EXERCISE DIRECTIONS: Repeat verbatim, and only, the lines of the data below, beginning at the line that contains "Личный мастер (624, 1224)" and stopping after the line that contains "Lifestyle (510, 165)".

○ ○ ○ ○

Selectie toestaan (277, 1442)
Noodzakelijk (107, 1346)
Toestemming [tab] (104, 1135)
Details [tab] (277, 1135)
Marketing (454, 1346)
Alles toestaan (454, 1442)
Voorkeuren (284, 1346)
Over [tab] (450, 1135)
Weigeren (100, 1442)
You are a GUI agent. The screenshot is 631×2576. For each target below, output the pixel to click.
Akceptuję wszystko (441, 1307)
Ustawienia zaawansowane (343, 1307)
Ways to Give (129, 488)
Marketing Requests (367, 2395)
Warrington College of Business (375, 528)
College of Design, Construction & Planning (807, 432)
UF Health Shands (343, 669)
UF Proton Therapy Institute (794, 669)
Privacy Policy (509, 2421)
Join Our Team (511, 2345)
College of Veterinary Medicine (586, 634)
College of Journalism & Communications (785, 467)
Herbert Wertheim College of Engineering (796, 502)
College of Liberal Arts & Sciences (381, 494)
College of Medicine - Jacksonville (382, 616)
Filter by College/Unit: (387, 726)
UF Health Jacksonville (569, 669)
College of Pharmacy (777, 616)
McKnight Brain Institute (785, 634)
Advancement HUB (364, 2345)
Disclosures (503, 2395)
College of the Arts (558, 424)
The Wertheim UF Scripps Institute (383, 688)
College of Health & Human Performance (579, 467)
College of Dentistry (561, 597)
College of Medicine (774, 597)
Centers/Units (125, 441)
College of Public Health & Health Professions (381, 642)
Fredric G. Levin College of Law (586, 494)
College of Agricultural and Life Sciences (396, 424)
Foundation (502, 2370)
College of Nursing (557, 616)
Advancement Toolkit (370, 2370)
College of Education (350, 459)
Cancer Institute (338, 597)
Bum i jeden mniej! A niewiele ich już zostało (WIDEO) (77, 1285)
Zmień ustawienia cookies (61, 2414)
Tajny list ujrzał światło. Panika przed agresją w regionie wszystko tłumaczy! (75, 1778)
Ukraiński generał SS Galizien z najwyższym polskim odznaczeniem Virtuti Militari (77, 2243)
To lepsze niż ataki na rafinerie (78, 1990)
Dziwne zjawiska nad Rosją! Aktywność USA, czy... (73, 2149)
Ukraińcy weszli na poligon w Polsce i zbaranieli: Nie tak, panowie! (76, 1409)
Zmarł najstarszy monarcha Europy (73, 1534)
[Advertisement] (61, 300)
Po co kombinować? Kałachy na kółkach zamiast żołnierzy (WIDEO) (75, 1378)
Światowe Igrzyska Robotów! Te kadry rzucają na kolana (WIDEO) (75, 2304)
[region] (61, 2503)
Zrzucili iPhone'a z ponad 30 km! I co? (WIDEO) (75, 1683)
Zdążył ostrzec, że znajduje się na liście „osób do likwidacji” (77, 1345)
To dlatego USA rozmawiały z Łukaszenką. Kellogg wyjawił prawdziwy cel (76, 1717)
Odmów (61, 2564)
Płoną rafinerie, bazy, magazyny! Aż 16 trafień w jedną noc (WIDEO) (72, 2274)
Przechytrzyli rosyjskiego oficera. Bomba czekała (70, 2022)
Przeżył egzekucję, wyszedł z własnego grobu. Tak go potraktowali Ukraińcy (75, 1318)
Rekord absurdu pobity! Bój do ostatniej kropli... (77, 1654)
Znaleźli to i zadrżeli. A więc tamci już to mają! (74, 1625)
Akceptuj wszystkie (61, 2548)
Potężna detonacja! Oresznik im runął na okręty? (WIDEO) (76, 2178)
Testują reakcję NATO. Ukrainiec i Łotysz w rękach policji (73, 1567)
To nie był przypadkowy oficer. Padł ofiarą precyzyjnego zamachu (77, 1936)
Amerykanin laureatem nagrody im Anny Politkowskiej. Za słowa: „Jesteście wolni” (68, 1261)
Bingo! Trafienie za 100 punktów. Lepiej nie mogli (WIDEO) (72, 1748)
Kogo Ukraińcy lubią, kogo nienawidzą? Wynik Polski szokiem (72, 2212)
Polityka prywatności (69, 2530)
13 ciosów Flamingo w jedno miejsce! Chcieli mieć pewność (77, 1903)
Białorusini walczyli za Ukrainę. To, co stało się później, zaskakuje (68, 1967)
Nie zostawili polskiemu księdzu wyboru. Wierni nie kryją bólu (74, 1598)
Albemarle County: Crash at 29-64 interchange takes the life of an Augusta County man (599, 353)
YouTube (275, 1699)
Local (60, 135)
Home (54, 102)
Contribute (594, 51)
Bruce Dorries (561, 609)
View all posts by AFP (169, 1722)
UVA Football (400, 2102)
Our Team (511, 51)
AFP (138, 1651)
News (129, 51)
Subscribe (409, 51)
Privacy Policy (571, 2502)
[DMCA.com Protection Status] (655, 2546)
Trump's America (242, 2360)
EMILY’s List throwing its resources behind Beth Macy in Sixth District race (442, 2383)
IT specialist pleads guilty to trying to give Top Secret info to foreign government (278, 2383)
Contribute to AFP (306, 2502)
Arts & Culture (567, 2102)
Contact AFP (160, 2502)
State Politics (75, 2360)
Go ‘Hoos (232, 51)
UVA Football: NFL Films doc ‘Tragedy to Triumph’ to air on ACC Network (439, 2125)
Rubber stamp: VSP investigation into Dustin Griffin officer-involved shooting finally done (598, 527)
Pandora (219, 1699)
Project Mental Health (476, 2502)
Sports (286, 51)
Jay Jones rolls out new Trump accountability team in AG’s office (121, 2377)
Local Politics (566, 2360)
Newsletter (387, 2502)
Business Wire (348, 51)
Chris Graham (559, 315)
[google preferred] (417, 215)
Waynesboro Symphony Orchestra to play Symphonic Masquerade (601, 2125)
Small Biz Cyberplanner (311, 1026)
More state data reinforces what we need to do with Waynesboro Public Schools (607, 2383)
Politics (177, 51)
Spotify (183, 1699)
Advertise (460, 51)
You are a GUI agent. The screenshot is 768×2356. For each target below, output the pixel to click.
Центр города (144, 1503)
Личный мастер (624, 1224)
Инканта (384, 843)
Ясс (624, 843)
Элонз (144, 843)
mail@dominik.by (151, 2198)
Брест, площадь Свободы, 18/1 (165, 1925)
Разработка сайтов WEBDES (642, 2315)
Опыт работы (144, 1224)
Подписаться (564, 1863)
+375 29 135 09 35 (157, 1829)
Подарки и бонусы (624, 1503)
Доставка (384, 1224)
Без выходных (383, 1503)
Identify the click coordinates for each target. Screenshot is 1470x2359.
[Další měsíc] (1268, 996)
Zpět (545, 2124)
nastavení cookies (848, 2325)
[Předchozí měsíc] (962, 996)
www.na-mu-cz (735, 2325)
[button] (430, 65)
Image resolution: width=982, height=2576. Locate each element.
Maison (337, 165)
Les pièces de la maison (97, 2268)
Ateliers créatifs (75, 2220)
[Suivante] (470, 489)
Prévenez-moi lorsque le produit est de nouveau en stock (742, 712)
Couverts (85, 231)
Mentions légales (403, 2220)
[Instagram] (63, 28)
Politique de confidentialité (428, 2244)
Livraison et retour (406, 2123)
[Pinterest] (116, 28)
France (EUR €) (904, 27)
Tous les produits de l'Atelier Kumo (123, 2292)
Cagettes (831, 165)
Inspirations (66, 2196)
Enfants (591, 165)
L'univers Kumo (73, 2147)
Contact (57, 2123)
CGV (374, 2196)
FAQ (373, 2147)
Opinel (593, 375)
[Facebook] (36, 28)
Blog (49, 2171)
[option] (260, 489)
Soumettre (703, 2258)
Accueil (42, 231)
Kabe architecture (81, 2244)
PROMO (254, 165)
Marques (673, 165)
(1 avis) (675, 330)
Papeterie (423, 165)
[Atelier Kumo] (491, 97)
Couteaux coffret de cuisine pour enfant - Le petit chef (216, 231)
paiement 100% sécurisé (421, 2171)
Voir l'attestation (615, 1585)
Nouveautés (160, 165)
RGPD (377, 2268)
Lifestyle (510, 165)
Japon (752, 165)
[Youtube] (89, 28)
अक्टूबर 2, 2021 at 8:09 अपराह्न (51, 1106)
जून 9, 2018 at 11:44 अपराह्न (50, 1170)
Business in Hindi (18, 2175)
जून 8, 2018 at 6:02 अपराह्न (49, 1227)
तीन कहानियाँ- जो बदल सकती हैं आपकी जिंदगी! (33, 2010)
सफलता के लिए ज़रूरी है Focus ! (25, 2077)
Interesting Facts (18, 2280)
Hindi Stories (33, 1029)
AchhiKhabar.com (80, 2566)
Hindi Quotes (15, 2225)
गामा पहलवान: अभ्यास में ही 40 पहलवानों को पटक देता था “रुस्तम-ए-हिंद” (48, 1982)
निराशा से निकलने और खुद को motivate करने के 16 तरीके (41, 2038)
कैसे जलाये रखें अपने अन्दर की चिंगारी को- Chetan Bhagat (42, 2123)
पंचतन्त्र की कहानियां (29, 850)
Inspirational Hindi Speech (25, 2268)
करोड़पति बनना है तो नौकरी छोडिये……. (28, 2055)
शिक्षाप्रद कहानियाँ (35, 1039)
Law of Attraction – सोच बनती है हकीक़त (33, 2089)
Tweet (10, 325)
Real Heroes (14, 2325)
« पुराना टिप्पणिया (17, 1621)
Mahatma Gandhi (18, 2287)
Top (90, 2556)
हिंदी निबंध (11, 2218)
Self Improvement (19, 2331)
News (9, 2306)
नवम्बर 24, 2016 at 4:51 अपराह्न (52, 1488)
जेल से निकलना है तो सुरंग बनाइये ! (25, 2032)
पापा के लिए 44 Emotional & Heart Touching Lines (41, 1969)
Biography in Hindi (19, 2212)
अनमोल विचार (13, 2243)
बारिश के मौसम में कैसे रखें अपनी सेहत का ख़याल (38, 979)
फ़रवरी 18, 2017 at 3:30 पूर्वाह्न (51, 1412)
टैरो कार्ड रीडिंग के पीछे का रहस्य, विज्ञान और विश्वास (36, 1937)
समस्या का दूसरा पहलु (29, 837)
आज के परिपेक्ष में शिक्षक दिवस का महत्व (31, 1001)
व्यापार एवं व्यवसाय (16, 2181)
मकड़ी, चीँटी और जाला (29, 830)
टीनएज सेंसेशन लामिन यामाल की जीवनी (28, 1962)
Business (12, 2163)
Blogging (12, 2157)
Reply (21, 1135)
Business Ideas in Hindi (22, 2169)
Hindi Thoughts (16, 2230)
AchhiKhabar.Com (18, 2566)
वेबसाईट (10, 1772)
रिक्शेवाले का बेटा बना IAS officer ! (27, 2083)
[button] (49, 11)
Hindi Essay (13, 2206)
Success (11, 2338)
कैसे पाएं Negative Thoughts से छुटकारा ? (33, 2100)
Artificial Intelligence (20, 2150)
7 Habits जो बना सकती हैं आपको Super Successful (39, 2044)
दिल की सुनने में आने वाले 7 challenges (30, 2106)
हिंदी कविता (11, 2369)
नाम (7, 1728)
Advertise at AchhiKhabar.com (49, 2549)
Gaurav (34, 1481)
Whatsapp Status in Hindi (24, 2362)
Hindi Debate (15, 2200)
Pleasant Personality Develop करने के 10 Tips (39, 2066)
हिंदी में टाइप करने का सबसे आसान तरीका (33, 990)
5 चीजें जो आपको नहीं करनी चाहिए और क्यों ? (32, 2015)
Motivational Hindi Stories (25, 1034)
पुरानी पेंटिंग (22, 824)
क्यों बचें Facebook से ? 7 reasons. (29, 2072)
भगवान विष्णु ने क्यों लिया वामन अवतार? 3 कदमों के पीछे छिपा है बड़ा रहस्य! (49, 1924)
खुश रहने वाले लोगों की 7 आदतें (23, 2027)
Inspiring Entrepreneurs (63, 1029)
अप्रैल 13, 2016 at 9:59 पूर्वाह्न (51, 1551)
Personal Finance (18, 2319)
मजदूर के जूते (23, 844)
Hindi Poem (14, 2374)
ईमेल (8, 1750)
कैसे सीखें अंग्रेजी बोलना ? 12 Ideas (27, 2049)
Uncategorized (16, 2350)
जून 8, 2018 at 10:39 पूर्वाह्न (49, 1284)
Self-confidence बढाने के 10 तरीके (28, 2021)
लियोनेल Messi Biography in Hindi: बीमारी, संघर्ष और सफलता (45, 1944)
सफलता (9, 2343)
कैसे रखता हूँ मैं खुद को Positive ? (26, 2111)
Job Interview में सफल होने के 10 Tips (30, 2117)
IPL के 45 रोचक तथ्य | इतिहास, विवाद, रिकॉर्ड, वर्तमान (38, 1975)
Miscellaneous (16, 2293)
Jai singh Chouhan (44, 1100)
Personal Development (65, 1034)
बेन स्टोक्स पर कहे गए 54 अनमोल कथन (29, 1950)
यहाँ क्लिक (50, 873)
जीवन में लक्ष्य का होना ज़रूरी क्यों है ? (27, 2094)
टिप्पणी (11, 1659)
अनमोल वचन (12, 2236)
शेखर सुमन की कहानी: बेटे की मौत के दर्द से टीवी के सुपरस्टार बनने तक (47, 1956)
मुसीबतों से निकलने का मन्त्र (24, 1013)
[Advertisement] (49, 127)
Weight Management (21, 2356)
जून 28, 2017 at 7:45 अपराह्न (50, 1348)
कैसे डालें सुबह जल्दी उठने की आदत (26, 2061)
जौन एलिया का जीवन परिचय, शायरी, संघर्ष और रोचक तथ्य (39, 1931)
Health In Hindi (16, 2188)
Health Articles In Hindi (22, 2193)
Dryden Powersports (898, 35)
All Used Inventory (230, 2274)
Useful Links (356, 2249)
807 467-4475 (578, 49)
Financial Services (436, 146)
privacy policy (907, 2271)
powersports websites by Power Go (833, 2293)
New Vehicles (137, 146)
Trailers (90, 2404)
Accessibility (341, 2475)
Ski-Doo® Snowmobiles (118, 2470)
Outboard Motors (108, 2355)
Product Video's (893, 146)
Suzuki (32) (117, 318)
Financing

○ ○ ○ ○

SOLUTION:
Личный мастер (624, 1224)
Инканта (384, 843)
Ясс (624, 843)
Элонз (144, 843)
mail@dominik.by (151, 2198)
Брест, площадь Свободы, 18/1 (165, 1925)
Разработка сайтов WEBDES (642, 2315)
Опыт работы (144, 1224)
Подписаться (564, 1863)
+375 29 135 09 35 (157, 1829)
Подарки и бонусы (624, 1503)
Доставка (384, 1224)
Без выходных (383, 1503)
Identify the click coordinates for each target. Screenshot is 1470x2359.
[Další měsíc] (1268, 996)
Zpět (545, 2124)
nastavení cookies (848, 2325)
[Předchozí měsíc] (962, 996)
www.na-mu-cz (735, 2325)
[button] (430, 65)
Image resolution: width=982, height=2576. Locate each element.
Maison (337, 165)
Les pièces de la maison (97, 2268)
Ateliers créatifs (75, 2220)
[Suivante] (470, 489)
Prévenez-moi lorsque le produit est de nouveau en stock (742, 712)
Couverts (85, 231)
Mentions légales (403, 2220)
[Instagram] (63, 28)
Politique de confidentialité (428, 2244)
Livraison et retour (406, 2123)
[Pinterest] (116, 28)
France (EUR €) (904, 27)
Tous les produits de l'Atelier Kumo (123, 2292)
Cagettes (831, 165)
Inspirations (66, 2196)
Enfants (591, 165)
L'univers Kumo (73, 2147)
Contact (57, 2123)
CGV (374, 2196)
FAQ (373, 2147)
Opinel (593, 375)
[Facebook] (36, 28)
Blog (49, 2171)
[option] (260, 489)
Soumettre (703, 2258)
Accueil (42, 231)
Kabe architecture (81, 2244)
PROMO (254, 165)
Marques (673, 165)
(1 avis) (675, 330)
Papeterie (423, 165)
[Atelier Kumo] (491, 97)
Couteaux coffret de cuisine pour enfant - Le petit chef (216, 231)
paiement 100% sécurisé (421, 2171)
Voir l'attestation (615, 1585)
Nouveautés (160, 165)
RGPD (377, 2268)
Lifestyle (510, 165)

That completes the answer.